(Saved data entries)
────────────────

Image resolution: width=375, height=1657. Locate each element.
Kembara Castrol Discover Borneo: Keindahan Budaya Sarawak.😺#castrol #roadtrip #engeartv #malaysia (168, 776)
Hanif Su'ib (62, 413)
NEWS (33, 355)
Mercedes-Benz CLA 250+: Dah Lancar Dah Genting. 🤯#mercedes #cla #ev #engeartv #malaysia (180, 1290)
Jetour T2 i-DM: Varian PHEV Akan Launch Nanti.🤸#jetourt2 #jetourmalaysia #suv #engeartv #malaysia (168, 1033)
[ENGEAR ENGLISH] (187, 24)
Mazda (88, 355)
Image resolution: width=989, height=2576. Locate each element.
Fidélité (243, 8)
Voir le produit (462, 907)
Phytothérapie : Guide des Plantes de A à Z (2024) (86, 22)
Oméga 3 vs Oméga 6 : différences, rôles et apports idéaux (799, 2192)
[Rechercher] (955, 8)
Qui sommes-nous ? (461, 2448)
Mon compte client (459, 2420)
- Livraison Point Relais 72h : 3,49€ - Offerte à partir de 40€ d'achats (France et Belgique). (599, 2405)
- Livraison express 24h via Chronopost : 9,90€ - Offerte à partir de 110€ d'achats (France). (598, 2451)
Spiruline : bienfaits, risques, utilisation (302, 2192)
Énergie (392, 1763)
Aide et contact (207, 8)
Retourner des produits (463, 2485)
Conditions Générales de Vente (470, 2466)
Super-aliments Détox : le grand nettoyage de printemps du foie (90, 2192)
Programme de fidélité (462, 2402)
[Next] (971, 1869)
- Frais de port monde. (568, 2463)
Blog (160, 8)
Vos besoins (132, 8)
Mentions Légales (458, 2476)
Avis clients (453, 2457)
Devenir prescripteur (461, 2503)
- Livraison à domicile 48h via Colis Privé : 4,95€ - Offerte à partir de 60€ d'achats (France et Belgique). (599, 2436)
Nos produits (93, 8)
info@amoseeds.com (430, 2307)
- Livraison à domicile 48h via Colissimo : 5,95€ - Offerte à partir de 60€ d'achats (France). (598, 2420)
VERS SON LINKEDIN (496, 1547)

────────────────

=== REQUIRED ACTION ===
Could you return exactly the stretch of the data above that starts at the line with "Super-aliments Détox : le" and ends at the line with "- Livraison à domicile 48h via Colis Privé", both lines included?

=== ANSWER FOR THE TASK ===
Super-aliments Détox : le grand nettoyage de printemps du foie (90, 2192)
Programme de fidélité (462, 2402)
[Next] (971, 1869)
- Frais de port monde. (568, 2463)
Blog (160, 8)
Vos besoins (132, 8)
Mentions Légales (458, 2476)
Avis clients (453, 2457)
Devenir prescripteur (461, 2503)
- Livraison à domicile 48h via Colis Privé : 4,95€ - Offerte à partir de 60€ d'achats (France et Belgique). (599, 2436)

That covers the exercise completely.